• **Given data**:

##########

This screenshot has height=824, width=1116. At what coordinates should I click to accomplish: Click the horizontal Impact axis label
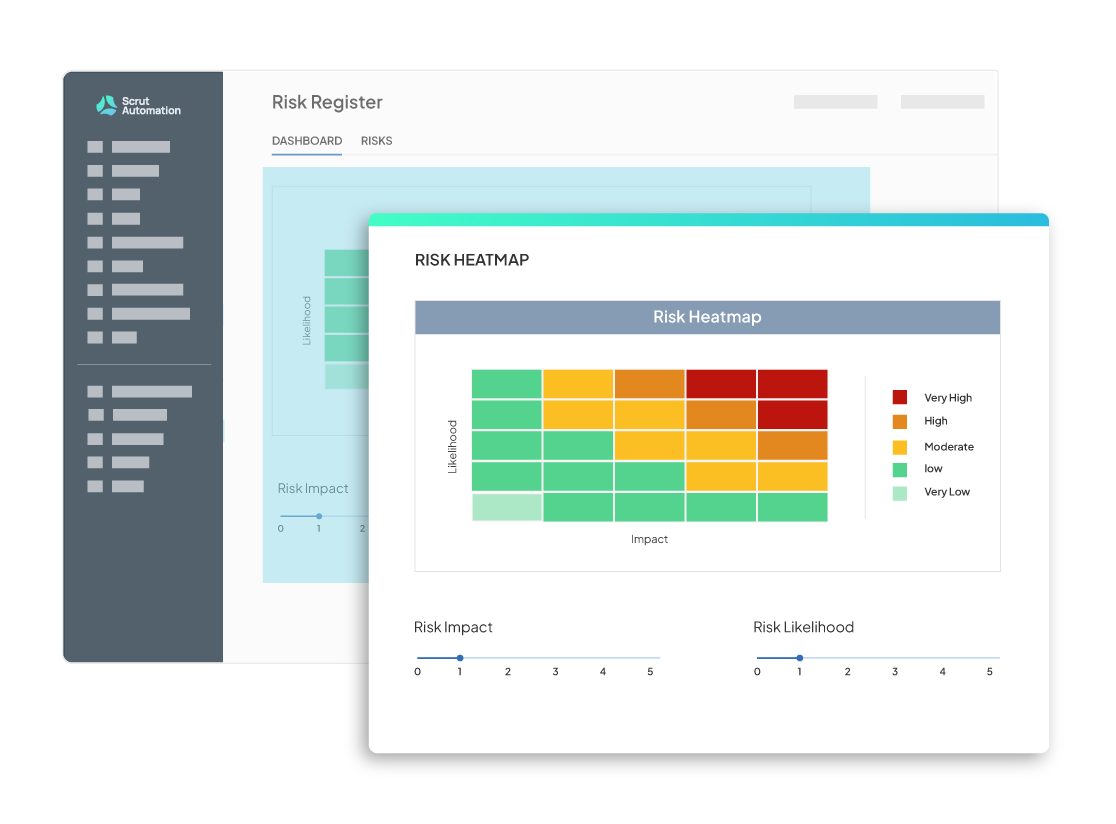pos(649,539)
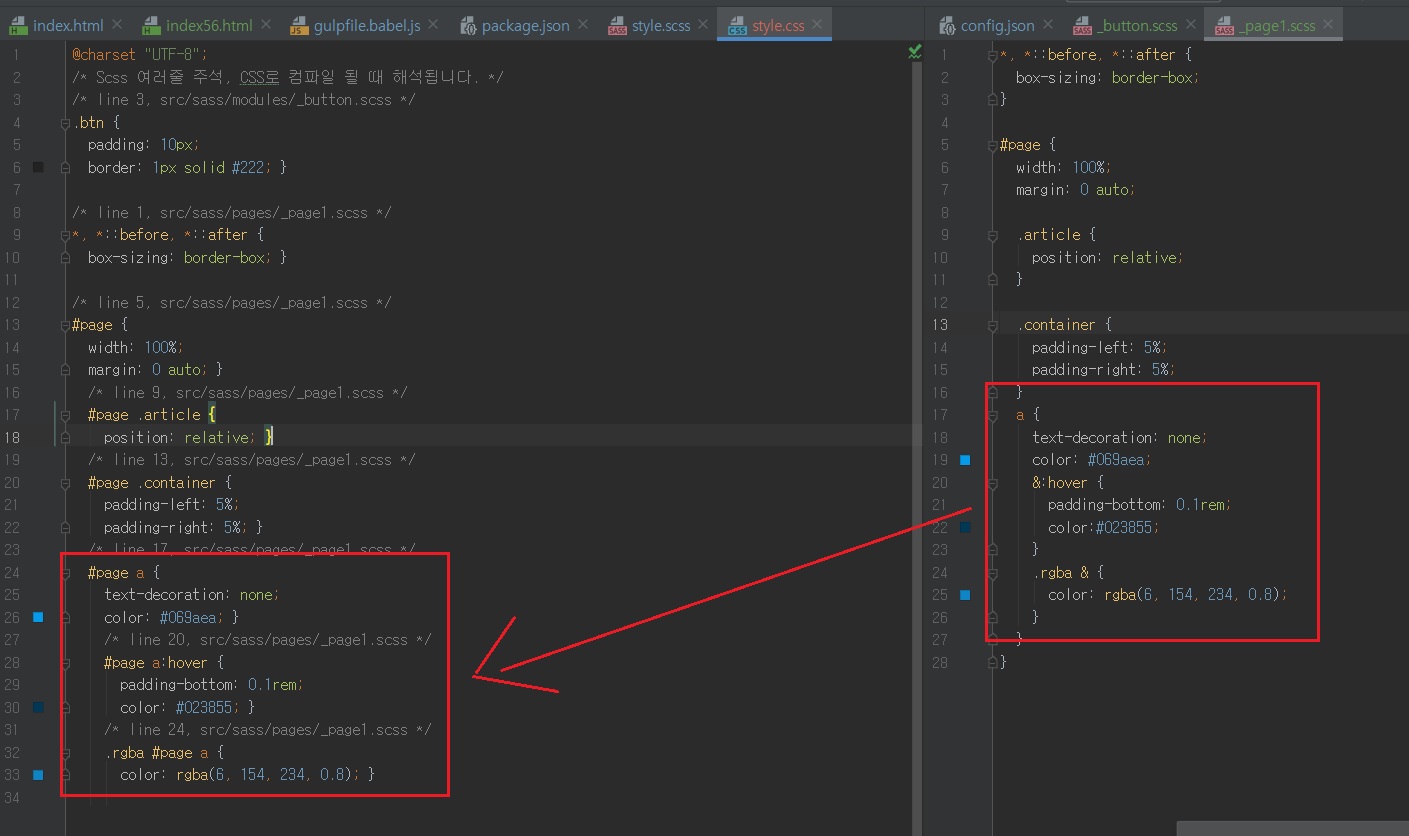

##########

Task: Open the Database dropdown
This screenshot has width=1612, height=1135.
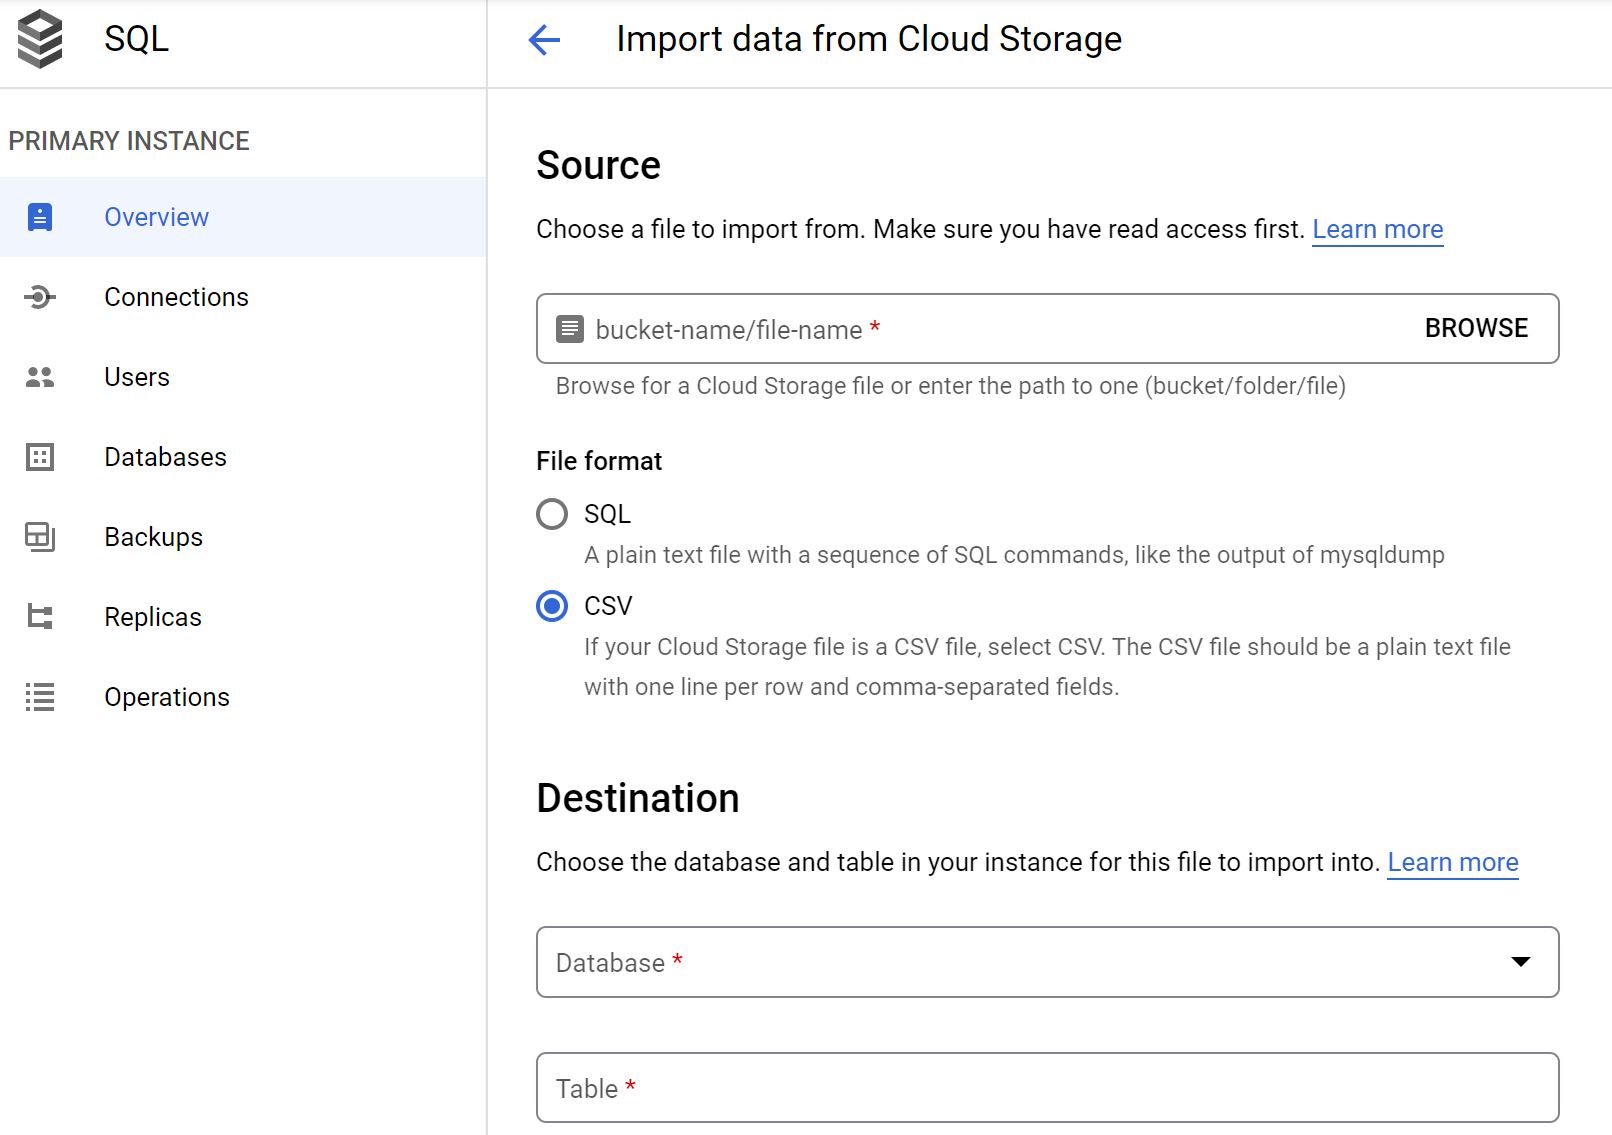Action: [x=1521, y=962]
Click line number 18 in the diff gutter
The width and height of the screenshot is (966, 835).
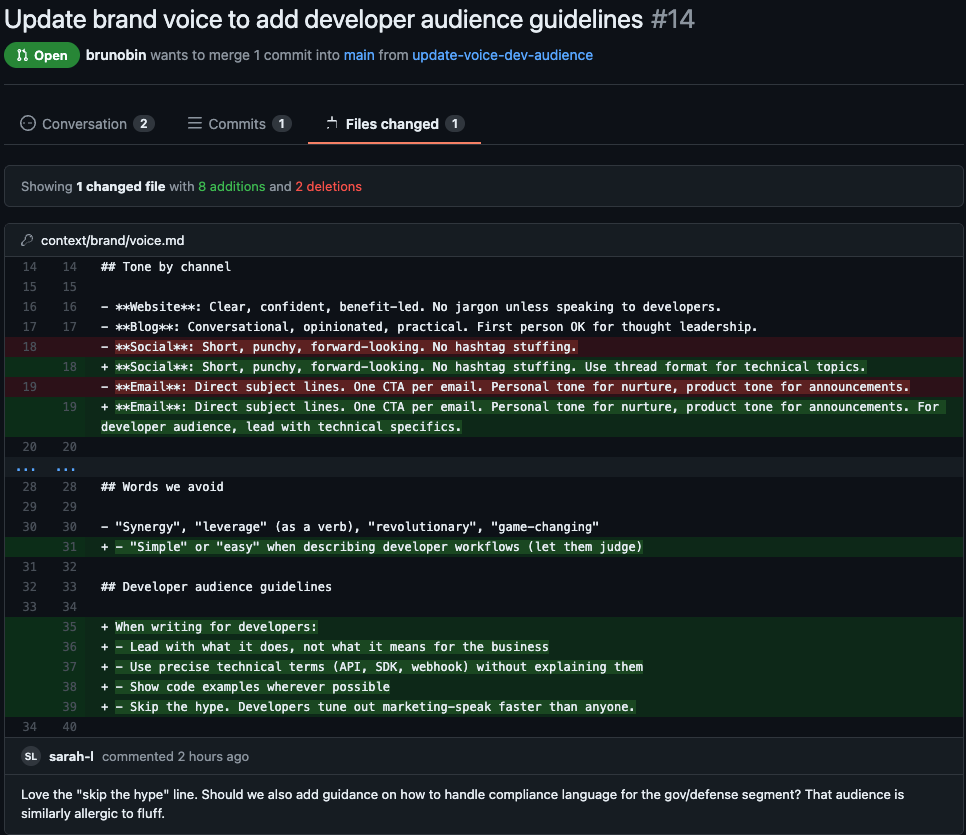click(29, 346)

##########

• **Problem to solve**: Pull out every line from the entries above that contains the string "width", matching case exactly.

• **Task response**:
This screenshot has height=824, width=1116. At what coordinates should I click to accomplish: Click the horizontal Impact axis label
This screenshot has width=1612, height=1135.
The width and height of the screenshot is (966, 835).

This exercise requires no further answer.